The head of the New York State chapter of the NAACP went so far as to call ranked-choice voting “voter suppression.”

While the anecdotal evidence was troubling, it wasn’t enough to hold up to legal scrutiny in the courts or make a definitive case in the court of public opinion. Hard evidence came last month when the Center for Election Confidence released a nonpartisan study by Princeton professor Nolan McCarty, “Minority Electorates and Ranked Choice Voting.”

Applying rigorous data analysis to recent ranked-choice voting elections, Prof. McCarty shows minority ballots are, in fact, discarded at a higher rate than those of non-minorities under ranked-choice voting.

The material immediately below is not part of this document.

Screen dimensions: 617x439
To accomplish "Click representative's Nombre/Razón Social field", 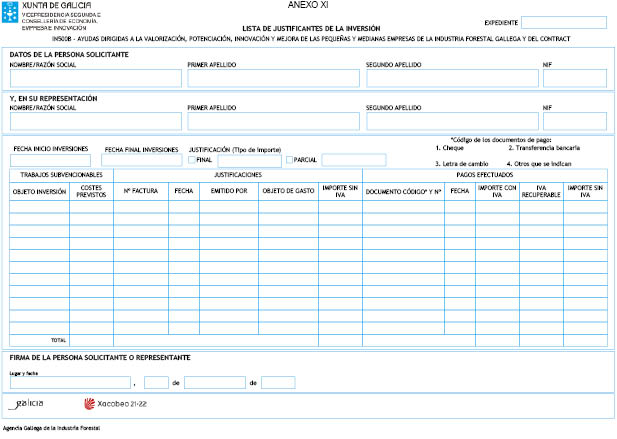I will click(95, 121).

“Across a variety of electoral contexts in New York City and Alaska, I find consistent correlations between the ethnic and racial composition of a precinct and the share of exhausted ballots,” McCarty concluded. “These correlations are especially large when there are large numbers of candidates and when there are not strong co-ethnic candidates in the race.”

Within days of McCarty’s study being released, a Soros-backed group championing ranked-choice voting posted a competing study claiming just the opposite. FairVote counters with claims of ranked-choice voting’s positive effects on minority and female candidates. However, a closer examination by CEC fact checkers reveals substantial methodological issues and conflicting evidence.

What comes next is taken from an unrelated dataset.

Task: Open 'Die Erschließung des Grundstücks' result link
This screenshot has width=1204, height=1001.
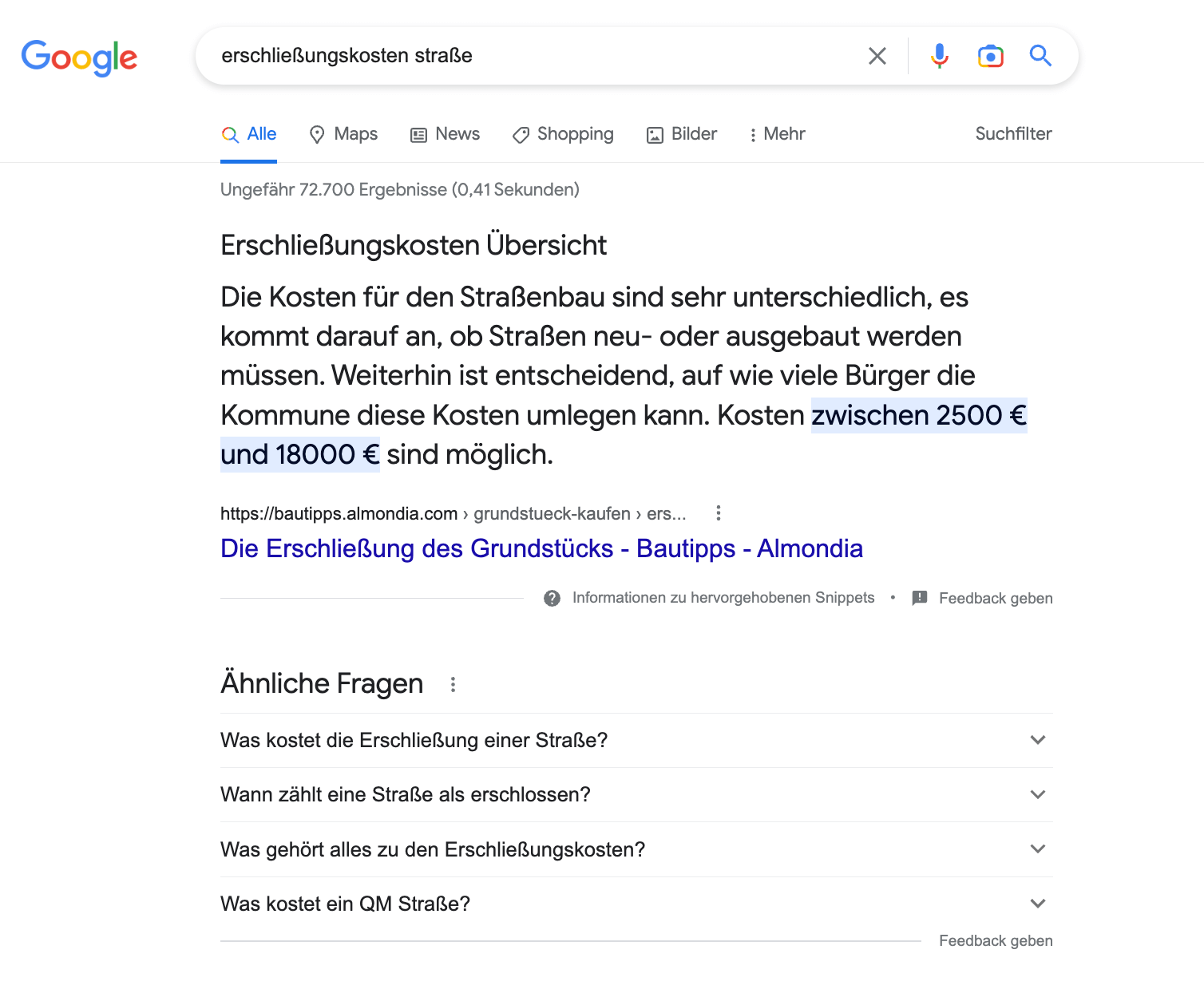Action: (x=541, y=548)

FairVote contends that the introduction of ranked-choice voting has led to historic wins for candidates of color and women. Yet, the evidence presented lacks conclusiveness. The three ranked-choice voting cities highlighted in FairVote’s report are not representative, introducing selection bias, and are not compared to similar non-ranked-choice voting cities.

Comparative analysis with non-ranked-choice voting cities challenges the notion that ranked-choice voting is a key driver of increased minority and female representation. Additionally, the study fails to consider trends that existed prior to the adoption of ranked-choice voting and fails to consider demographic changes in ranked-choice voting cities.

FairVote claims that candidates of color benefit from ranked-choice voting’s counting process, citing an increase in vote share for Black candidates. However, the lack of disclosure regarding the sample of ranked-choice voting elections and small differences across racial groups raises questions about statistical significance.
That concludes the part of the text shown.